On 11/28/2025 3:20 PM, David Goodwin via cctalk wrote:
On 29/11/2025 09:49, Doug McIntyre via cctalk wrote:
> On Sat, Nov 29, 2025 at 07:26:38AM +1100, Doug Jackson via cctalk wrote:
>> And even HP is a farce of a company now - a sad sad shell compared to what
>> they were.
>>
>> Who actually owns the software? Have we considered going to them and
>> asking? It worked for CP/M - which is now unencumbered.
I heard rumors of
such an effort going on for HPE OpenVMS VAX but I don't know what the progress is or
if it's still ongoing.
> It is owned by VMS Software Inc (VSI).
(
https://vmssoftware.com/)
No, VMS Software has a license from HPE, they do not own
the copyrights to OpenVMS.
It is highly unlikely that they will be willing to free old VAX versions of the VMS
software.
They apparently are doing well enough to be a viable company supporting existing VMS
installations.
They still even have Itanic & Alpha licenses available.
As well as Community Edition licenses, although those are only available on x86 now.
I'm not so sure VSI holds the copyright - I think that's still with HPE. VSI just
has the right to develop new releases and issue licenses for those alone.
This is correct. HPE still owns the copyright on OpenVMS (all versions except x86_64 -
I'm not sure how that is handled since only VSI wrote it). VSI has all the sources
for all versions - VAX/Alpha/Itanium from HPE. They are allowed to publish updated
versions of any platform version, but choose not to for VAX because they don't see a
viable business reason - i.e. they won't make money off of it. Even doing the minimum
to get a new VAX version would cost more in expenses that they feel they can make back
through sales.
Last I heard they're not allowed to issue licenses
for any releases produced by DEC/Compaq/HP which is why they're not selling VAX
licenses - they'd have to produce a new VSI-branded OpenVMS VAX release in order to do
that and it likely isn't worth the effort.
Exactly.
As for the VSI Community Edition - that effectively doesn't exist now. All
they're doing is what used to be called the Student Kit - a Virtual Machine with some
preinstalled licenses and software which expires one year after it was issued. You
don't get to choose what to install, or install anything extra.
Yes and no. You can install things if you have the kits. So mostly 3rd party software.
But if you were speaking of VSI supplied products (other than Open Source), yes that is
correct.
No updates, no separate license you can apply to your
existing VM to keep it going, just start over from scratch every year.
Technically, yes. While it probably violates the CLP (Community License Program)
Agreement, there is nothing that prevents you from starting up the new CLP VM, exporting
the license PAKs from it and putting them on your currently running VM. The con to this
is that they you miss the updates that were applied since the previous year. At some
point that might not be too bad, but currently, with updates happening every month to
compilers and other layered product it's a pain.
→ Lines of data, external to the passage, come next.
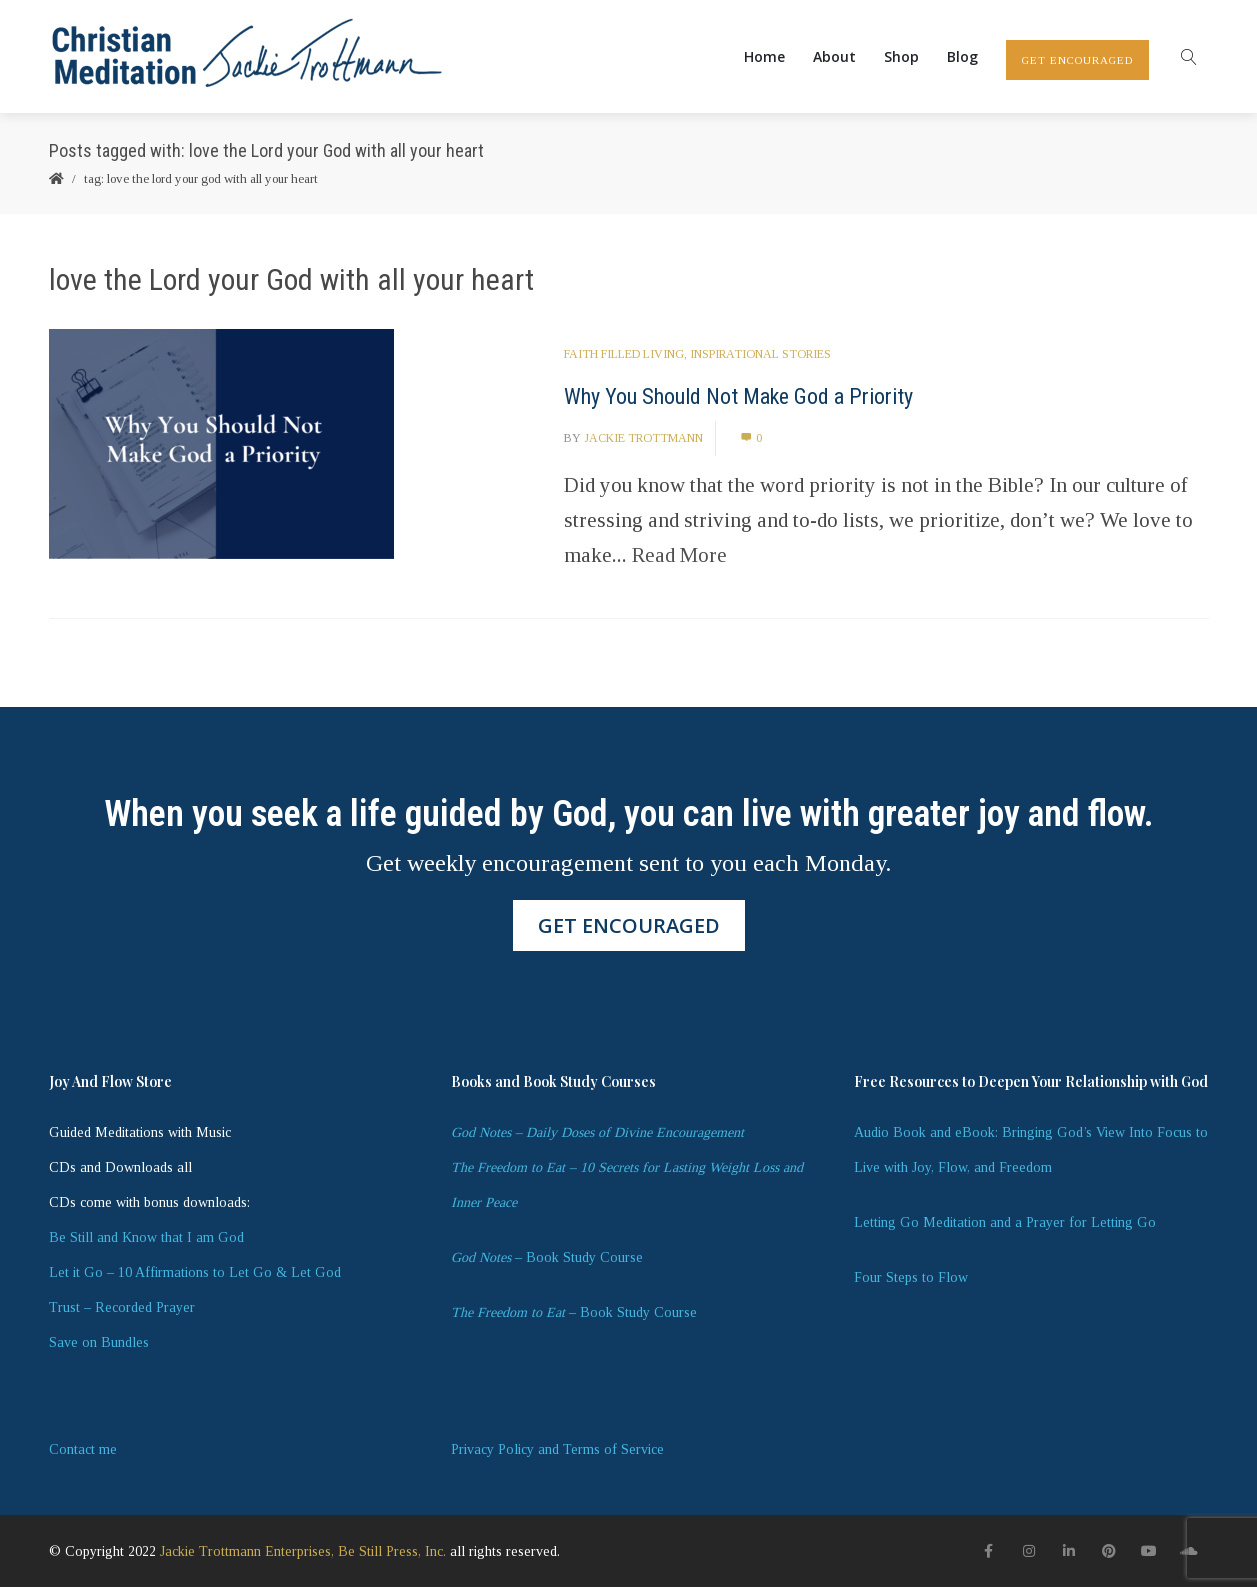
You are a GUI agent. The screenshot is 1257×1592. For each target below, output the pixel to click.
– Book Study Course (547, 1262)
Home (764, 58)
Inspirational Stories (760, 359)
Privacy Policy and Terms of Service (557, 1454)
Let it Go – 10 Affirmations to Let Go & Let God (195, 1277)
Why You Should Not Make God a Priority (738, 401)
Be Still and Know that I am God (146, 1242)
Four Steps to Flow (911, 1282)
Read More (679, 560)
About (834, 58)
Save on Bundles (99, 1347)
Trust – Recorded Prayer (122, 1312)
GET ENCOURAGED (1077, 62)
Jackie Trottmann (643, 443)
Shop (901, 58)
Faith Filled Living (624, 359)
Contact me (83, 1454)
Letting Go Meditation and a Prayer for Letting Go (1005, 1227)
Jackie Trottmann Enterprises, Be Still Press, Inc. (303, 1556)
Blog (962, 58)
The other thing you can do is keep the system disk as pristine as possible and add a
second virtual disk with everything that you want to keep going from year to year -
account homes, software repositories, etc. Then just moving that disk over to the new one
when needed. You lose any customizations of the system disk, but you could write DCL
programs to make those modifications so they are transferable.